Strange Adventures
- Company type: Private
- Industry: Retail
- Headquarters: Fredericton, New Brunswick
- Number of locations: 3
- Area served: The Maritimes
- Products: Comics
- Owner: Calum Johnston
- Website: http://www.strangeadventures.com/

= Strange Adventures (comics retailer) =

Strange Adventures is a comic book retail chain with three stores, all located in Canada's Maritime Provinces (see Locations below).
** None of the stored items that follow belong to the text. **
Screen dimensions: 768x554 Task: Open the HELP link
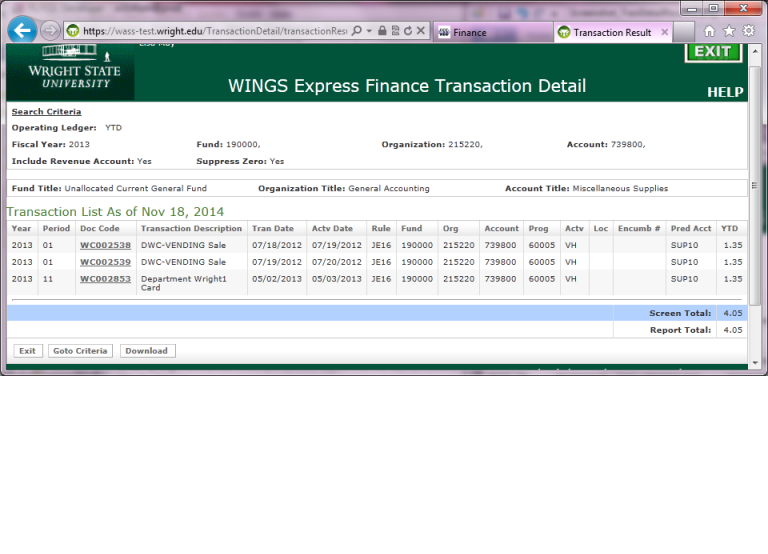tap(725, 92)
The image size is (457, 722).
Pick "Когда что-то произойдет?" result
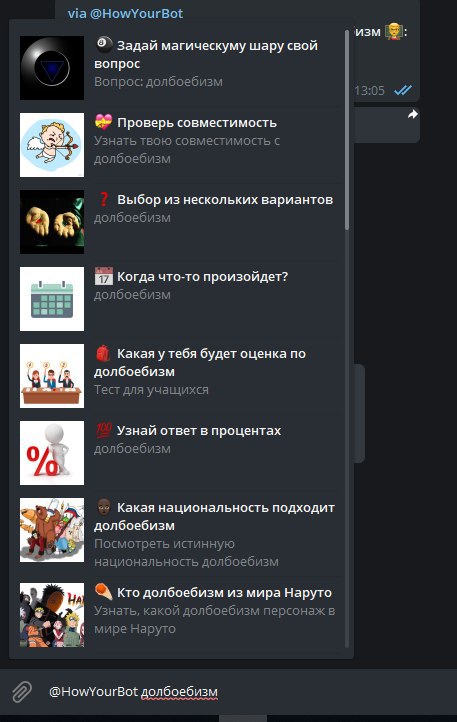coord(177,299)
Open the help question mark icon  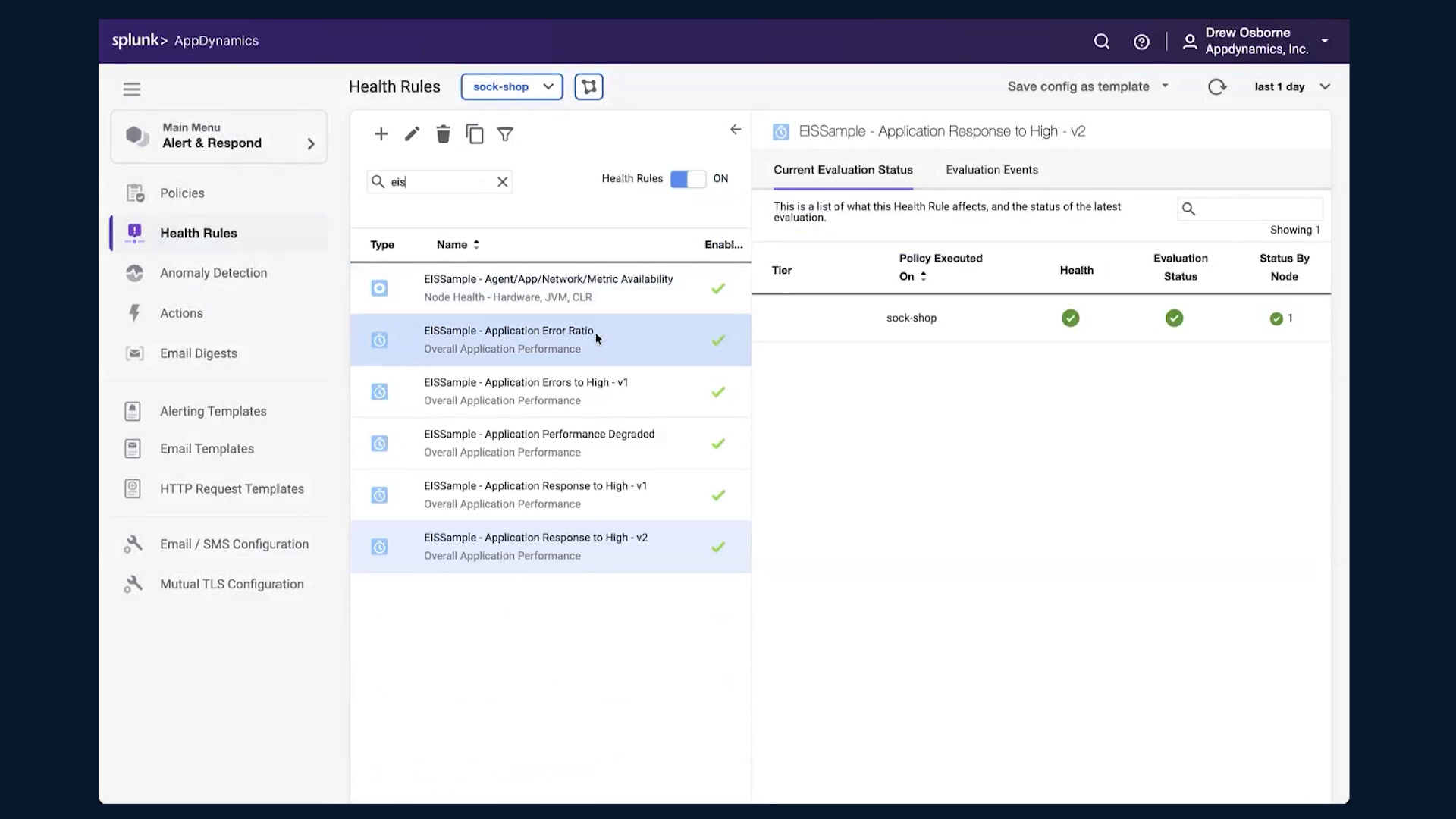(1141, 42)
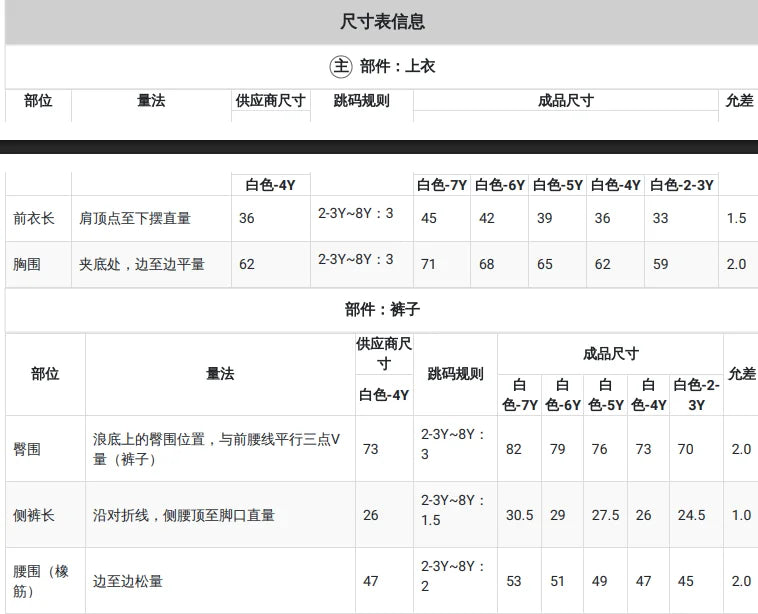This screenshot has width=758, height=614.
Task: Click the 部件：上衣 section title
Action: (x=397, y=66)
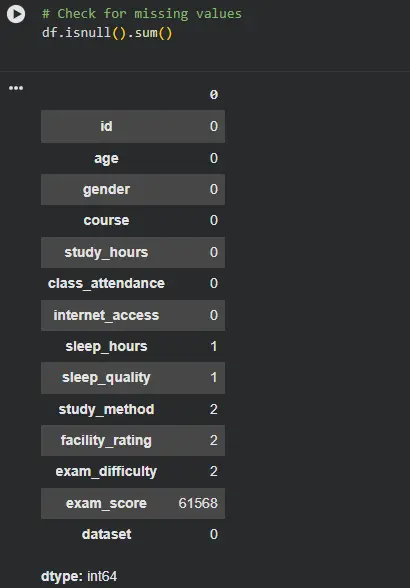Select the id row label

pyautogui.click(x=106, y=126)
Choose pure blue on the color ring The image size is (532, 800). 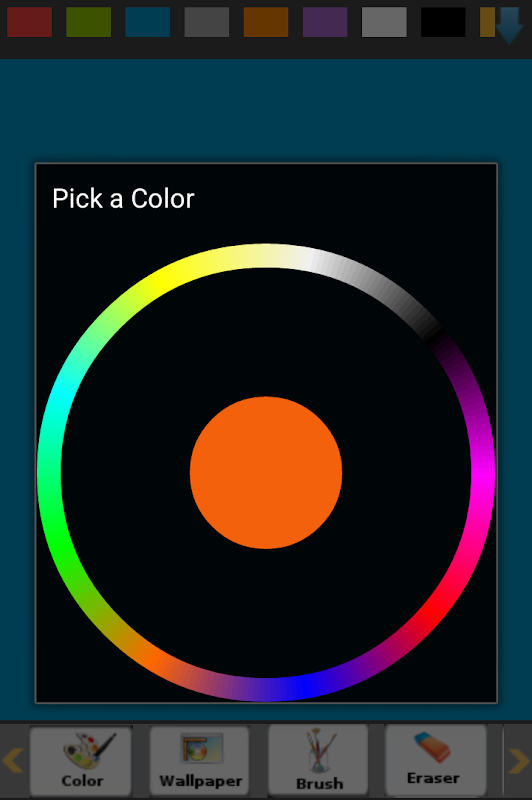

All three are owned by Calum Johnston and named after a comics series published by DC from 1950 through 1973.

== Locations ==

=== Fredericton, New Brunswick ===
Opened: 1992

Address: 68 York St, Fredericton, NB E3B 3N4

=== Halifax, Nova Scotia ===
Opened: 1994

Address: 5110 Prince St, Halifax, NS B3J 1L3

=== Dartmouth, Nova Scotia ===
Opened: 2010

Address: 101 Portland St, Dartmouth, NS B2Y 1H7

==Awards and Mentions==
- 2006: Strange Adventures was presented with the Harry Kremer Award for Outstanding Canadian Comic Book Retailer, as part of the Joe Shuster Awards in Toronto.
- 2005: Strange Adventures employee Mike Drake was chosen as "Halifax's Best Salesperson" by local weekly paper The Coast.
- 2001: The store received a Will Eisner Spirit of Comics Retailer Award as part of the Eisner Awards.
- 1996: Strange Adventures was named "The World's Greatest Comic Store," by Previews Magazine, and appeared in two Superman comics: Adventures of Superman #547 and Superman: The Man of Steel #74.
- Strange Adventures (Halifax location), has been awarded "Best Comics Store" by The Coast for 12 years in a row, from 2006 to 2017. It also won the award an additional 7 years running from 1998 to 2004. The winner of the 2005 year is unknown, due to there being no entry for that year on The Coast's website.